Strictly Local AI: Chatting with my notes on localhost

Strictly Local AI: Chatting with my notes on localhost

A start setup for local-only llm with basic CLI, specifically for the purpose of indexing Markdown notes and running RAG against them on localhost via Ollama and Chroma, no cloud calls or external connectivity.

A CLI that indexes a Markdown vault and runs RAG entirely on 127.0.0.1.

Why I built this

I wanted the utility of using LLMs on my sensitive personal notes content without having to send them into a cloud API. I wanted a Retrieval-Augmented Generation (RAG) setup that was:

  1. Strictly Local: Bound to 127.0.0.1. No telemetry, no external calls.
  2. Structure-Aware: Most RAG tutorials slice text arbitrarily. I wanted my index to respect Markdown headings so the context makes sense.
  3. Simple: A unified CLI, not a fragile collection of scripts.

So I put together this little local-llm project as scaffoling to create a harness around locally run models indexing my personal notes. It uses Ollama for the heavy lifting (embeddings and chat) and Chroma for the vector store, wrapped in a Python package to glue it together.

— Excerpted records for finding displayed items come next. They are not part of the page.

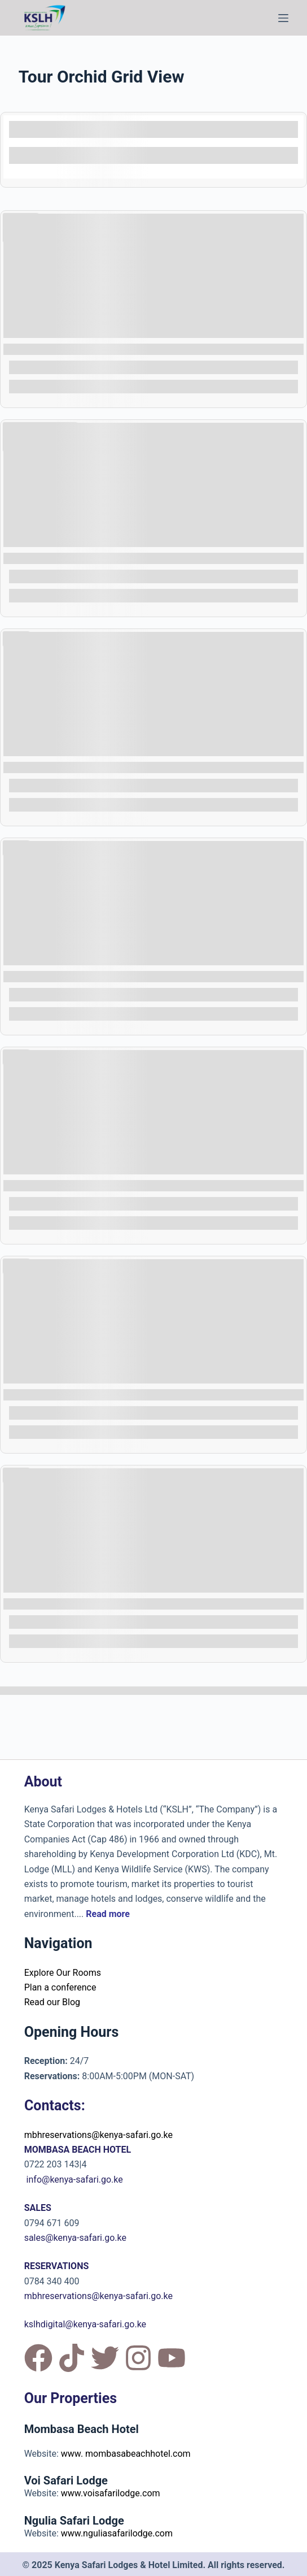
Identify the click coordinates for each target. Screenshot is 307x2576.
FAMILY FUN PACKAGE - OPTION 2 (78, 1603)
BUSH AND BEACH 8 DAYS (62, 558)
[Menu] (283, 18)
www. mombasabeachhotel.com (126, 2453)
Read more (108, 1914)
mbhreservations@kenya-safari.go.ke (98, 2135)
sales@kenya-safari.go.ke (75, 2237)
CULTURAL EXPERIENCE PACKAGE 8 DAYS (94, 1185)
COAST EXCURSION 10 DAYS (67, 767)
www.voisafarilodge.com (110, 2493)
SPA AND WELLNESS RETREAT (71, 349)
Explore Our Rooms (62, 1972)
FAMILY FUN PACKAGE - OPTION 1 (78, 1394)
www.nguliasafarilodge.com (117, 2533)
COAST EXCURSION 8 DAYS (64, 976)
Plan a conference (60, 1987)
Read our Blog (52, 2002)
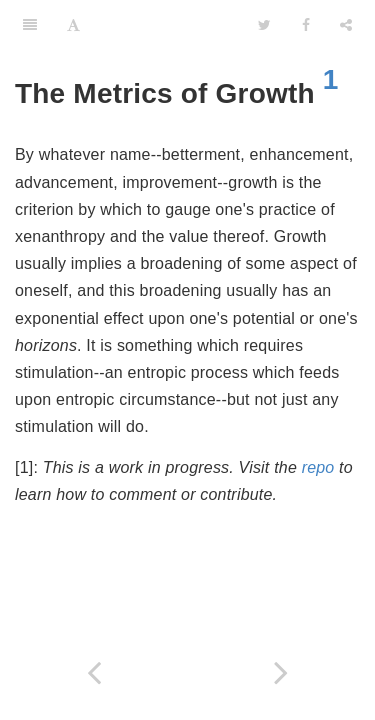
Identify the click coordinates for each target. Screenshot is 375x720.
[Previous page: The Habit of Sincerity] (94, 672)
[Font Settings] (73, 25)
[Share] (346, 25)
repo (318, 467)
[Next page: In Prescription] (282, 672)
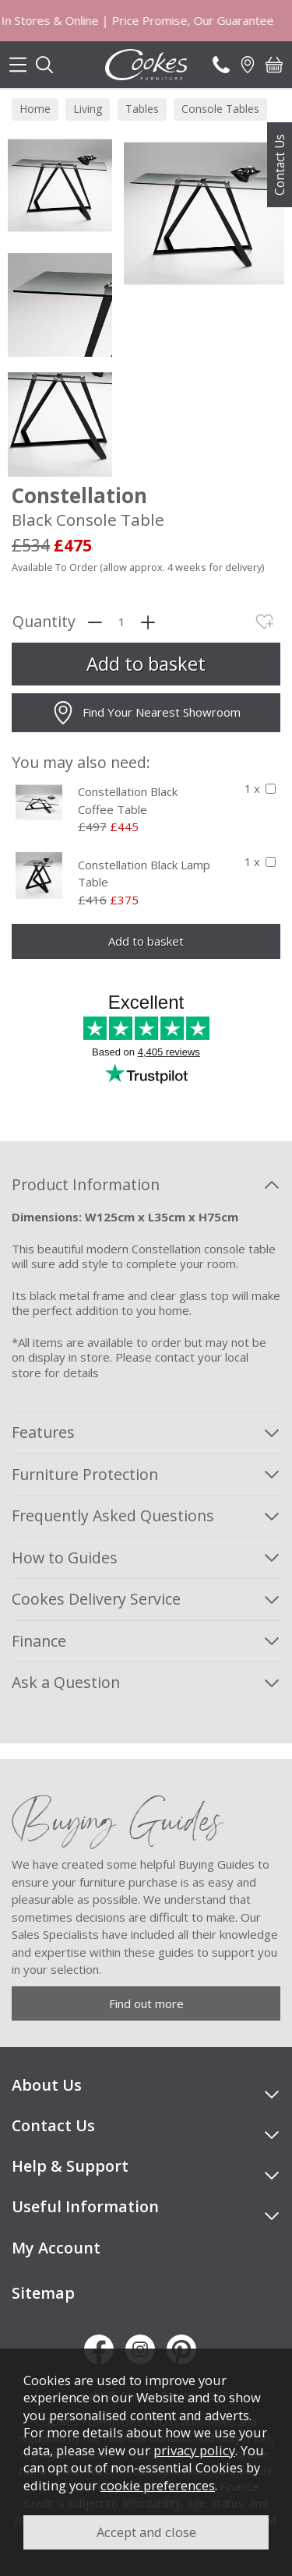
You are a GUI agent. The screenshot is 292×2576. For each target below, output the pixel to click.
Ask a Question (66, 1682)
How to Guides (65, 1557)
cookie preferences (157, 2485)
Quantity (44, 622)
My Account (56, 2247)
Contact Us (279, 165)
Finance (39, 1640)
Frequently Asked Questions (113, 1515)
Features (43, 1432)
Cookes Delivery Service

This was mostly an experiment to see how far I could get with local-only tools. The result is a basic but functional RAG pipeline that respects Markdown structure and keeps everything on-device. I’m sharing it because several people asked me about similar setups. It’s in no way a polished product, but it might give you an idea of where to start if you want to build your own local LLM-powered note assistant.

I should also note that my experience with this setup was underwhelming. Compared the frontier labs’ offerings (at the time of this writing, e.g. Opus 4.7, Gemini 3 Pro, etc.) the local models I tested (Llama 3.1 8B) were pretty bad at understanding and answering questions about the notes, even with retrieval. The embeddings were decent for finding relevant chunks, but the generation quality was poor. Granted, I did not spend that much time on trying to optimize. If you have feedback on how that might be achieved, I’d be happy to hear it. For now, this is more of a proof-of-concept for a local RAG pipeline than a recommendation for actual use — If you want to tinker with it, the code is there.

Prerequisites

  • 8 GB RAM minimum, 16 GB+ recommended.
  • Apple Silicon or x86_64 Linux. Untested on Windows.
  • Ollama installed and running.

1. Install Ollama and pull the models

brew install ollama
ollama serve

# Llama 3.1 for chat, bge-m3 for embeddings
ollama pull llama3.1:8b-instruct
ollama pull bge-m3

bge-m3 is multilingual, which matters if your notes aren’t all English.

2. Install local-llm

git clone https://github.com/alex-thorne/local-llm.git
cd local-llm
python3.12 -m venv venv
source venv/bin/activate

# The bm25 extra adds keyword search alongside vector search
pip install -e ".[bm25]"

The [bm25] extra fuses BM25 keyword search with the vector retriever. Vector search alone misses exact-match queries — project names, file names, anything you’d normally grep for. BM25 catches those.

3. Configure the notes source

Create ~/.config/local-llm/config.toml:

[notes]
source = "~/Documents/ObsidianVault"
mirror = "./notes"

[ollama]
base_url = "http://127.0.0.1:11434"
chat_model = "llama3.1:8b-instruct"

source is the read-only path to your vault. mirror is the indexer’s workspace — files are copied here before chunking, which keeps the index isolated from in-flight edits in Obsidian.

4. Build the index

local-llm index

The indexer reads the Markdown files, splits them on headings (preserving structure), generates embeddings via Ollama, and writes them to Chroma.

5. Chat

local-llm chat

Hybrid retrieval (vector + BM25) re-ranks the top chunks and feeds them to the chat model along with the query. Answers cite the source notes — ask “What were my goals for Project Alpha?” and you get an answer plus the file paths it pulled from.

Gotchas

  • Terminal only. No web UI by design. Plug it into Open WebUI via Docker if you want a browser frontend — out of scope here.
  • No incremental indexing. Add a batch of notes, re-run local-llm index.
  • Recency reasoning is shallow. It tracks file modification times but doesn’t handle queries like “what did I do last week” well. A date-aware retriever is the next thing I’d add.
  • If anything misbehaves, local-llm doctor checks the Ollama connection, the models, and the index state.

Source on GitHub: alex-thorne/local-llm.